The biggest change we made was on the design tool itself. At present, it’s not possible to edit your design straight from the canvas. To edit a design, users have to navigate through the tabs of the toolbar. But it’s still a great improvement compared to what was previously available.
It was important for me to create a knowledge base for the platform. Not only is it expected from users, but also writing the copy helped me double-check my design choices. Having to walk people through the journey, I was able to spot what made sense or not.
The other advantage is that it saves your customer success team a couple of back and forth emails. Some people will always ask questions. But it’s much easier to redirect them to an article rather than re-explain the same thing over and over again.
Many of RightMarket’s clients are charities, so improving accessibility was important for everyone. People in this sector care about providing equal experiences to their users, including:
- Users with partial sight who often experience limited colour vision (including older people).
- People using text-only, limited colour, or monochrome displays.
When accessibility isn’t plugged in right at the start of a project, it makes things really difficult in the long run. But the team was motivated so we all worked hard to improve things.
- Don’t use centred text that decreases the user’s reading speed.
- Don’t use full caps to help readers who identify words by their shape.
- Left-align text to make reading easier, particularly for people with dyslexia.
- Use an active rather than passive voice for clarity.
- Keep your forms short – they require less effort to complete.
- Don’t use read more buttons – they lack context when you use a screen reader or simply want to scan the page quickly.

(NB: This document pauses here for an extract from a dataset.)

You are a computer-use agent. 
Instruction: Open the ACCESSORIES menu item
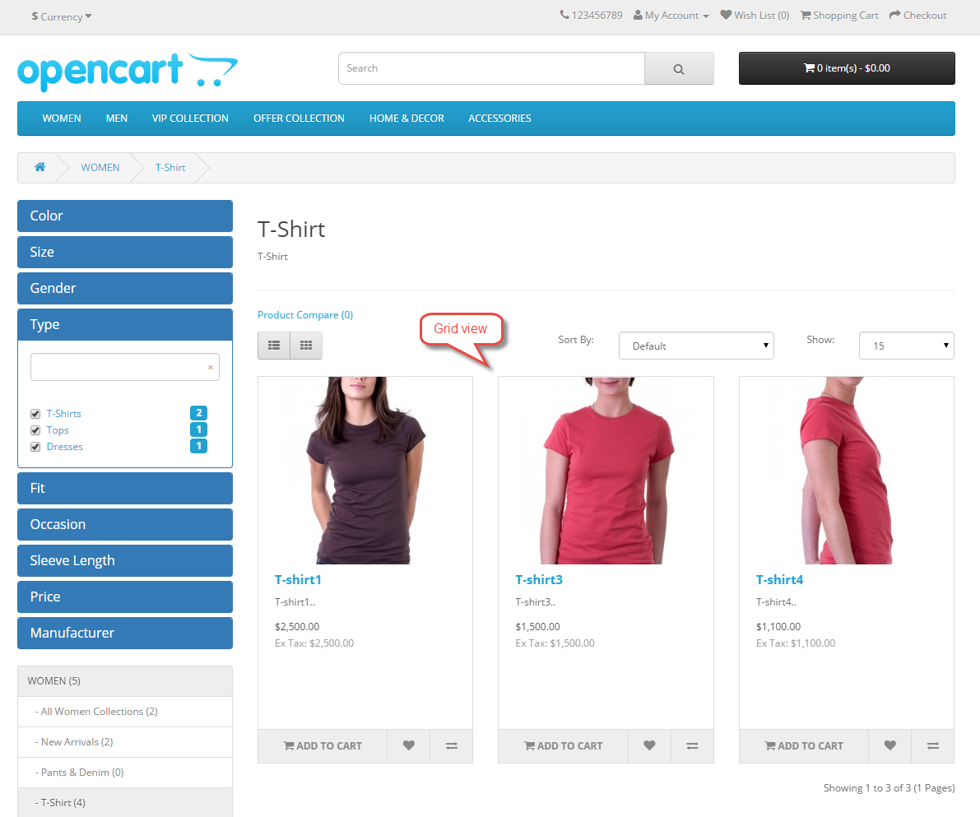coord(499,118)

- Don’t use autoplay on videos to avoid confusion, distraction and more serious physical reactions.
- Don’t overload the pages with information and simplify your navigation. It helps people with anxiety (and everyone else).
- Keep your brand accessible with smart colour associations.
- Don’t put text as part of an image. Scan readers can only see the alt-text.
It’s not enough, it’s not perfect, but it can never be. And there’s still lots to do on the platform, including talking to people with disabilities and arranging tests on the platform with them. But it’s a good start many companies don’t even dare trying.
In this project, I was trusted to apply the best practices I care about for ethical design & accessibility. I treat this part very seriously and only work with clients who accept to play by the rules. My projects focus on:
What that means in practice is that I always do my best to stay away from dark patterns, coercive methods, intrusive CTAs and overloaded pages.
Some of you will notice there is no mention of user research for this project. This is actually work in progress. And because the analysis isn’t finished, I decided not to cover it in this case study.
The platform, website and any other brand materials now match. So the brand has gained credibility and coherence. Any design choice we’ve made is now documented and has a rationale behind it. The rebrand helped improve usability and accessibility, which in turn, helps RightMarket’s clients.